Except when you're flat-footed at the beginning of the combat (as fighters frequently are) and would rather have the AC bonus at that point, or if you're a "buckler build" pursuing Unhindering Shield.
Quote:
(And while Quickdraw Shield + Quickdraw (the feat) is a combo that works, it would mean losing the reach property between your turns since you're unable to wield your longhammer while holding your shield.
Well, aside from Shield Brace, since a light quickdraw shield would be an applicable shield for that feat.
Yes, that's great and all. But you proposed it as a replacement to spending two feats on Shield Brace. Spending even more feats hardly seems like a solution, no?
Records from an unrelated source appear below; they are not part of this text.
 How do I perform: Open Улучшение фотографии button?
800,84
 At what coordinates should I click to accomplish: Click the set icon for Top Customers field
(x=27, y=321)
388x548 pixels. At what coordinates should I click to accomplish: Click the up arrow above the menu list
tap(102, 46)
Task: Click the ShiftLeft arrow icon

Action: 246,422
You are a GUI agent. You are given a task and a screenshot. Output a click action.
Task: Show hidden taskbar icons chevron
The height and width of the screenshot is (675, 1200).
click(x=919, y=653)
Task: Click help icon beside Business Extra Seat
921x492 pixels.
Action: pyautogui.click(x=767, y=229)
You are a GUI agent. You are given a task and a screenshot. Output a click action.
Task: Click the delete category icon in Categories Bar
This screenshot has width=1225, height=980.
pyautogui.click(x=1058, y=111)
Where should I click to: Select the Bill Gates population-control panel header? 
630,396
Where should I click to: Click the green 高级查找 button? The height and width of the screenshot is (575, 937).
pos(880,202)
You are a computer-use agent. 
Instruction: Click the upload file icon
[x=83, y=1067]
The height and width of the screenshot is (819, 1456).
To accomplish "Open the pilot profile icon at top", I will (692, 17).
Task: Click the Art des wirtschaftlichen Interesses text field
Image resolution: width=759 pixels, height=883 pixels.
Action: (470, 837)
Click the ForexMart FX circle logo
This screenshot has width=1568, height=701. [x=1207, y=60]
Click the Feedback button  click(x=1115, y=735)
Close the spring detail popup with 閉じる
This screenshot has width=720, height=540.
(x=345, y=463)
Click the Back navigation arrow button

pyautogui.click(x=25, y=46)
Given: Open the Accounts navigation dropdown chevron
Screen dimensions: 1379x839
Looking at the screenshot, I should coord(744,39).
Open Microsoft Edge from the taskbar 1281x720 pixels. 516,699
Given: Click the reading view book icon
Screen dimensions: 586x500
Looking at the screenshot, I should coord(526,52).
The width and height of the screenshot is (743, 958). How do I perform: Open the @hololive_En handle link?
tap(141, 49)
Not at all, since using a buckler and a two-handed weapon together is perfectly feasible without any feats at all. (It's just that you'd want Unhindering Shield later on after you have the funds to pay for a highly magical buckler, that being at about the point where many opponents acquire additional attacks, and the percentage of inbound attacks occurring while being flat-footed shrivels to a tiny number).

But strap on a light/heavy/tower, then you will need Shield Brace (and Shield Focus) while also deploying polearm? --You must have those feats, right then and there, to make the equipment work in the desired manner.

Wonderstell quotes a TWF FAQ from 2011 wrote:
once you decide you're using two-weapon fighting to get that extra attack on your turn (which you have to decide before you take any attacks on your turn), that decision locks you in to the format of "my primary weapon gets my main attack and my iterative attack, and my off hand weapon only gets the extra attack, and I apply two-weapon fighting penalties."

(mulling....) Yeah, I guess you'd to have Longarm on your shield arm to pull it off right. At least, you would desire so at BAB6, anyway. (Prior to BAB6, the "magic" works as I described.)

(Have I ever see a GM enforce that TWF ordering? ...I don't know that I have....)

Quote:
The benefit of Shield Brace (getting 1.5x Str) is very much in line with other feats from the source...

When you're reduced to extrapolation to stake a claim, it represents a stipulation that what you desire is not contained in RAW.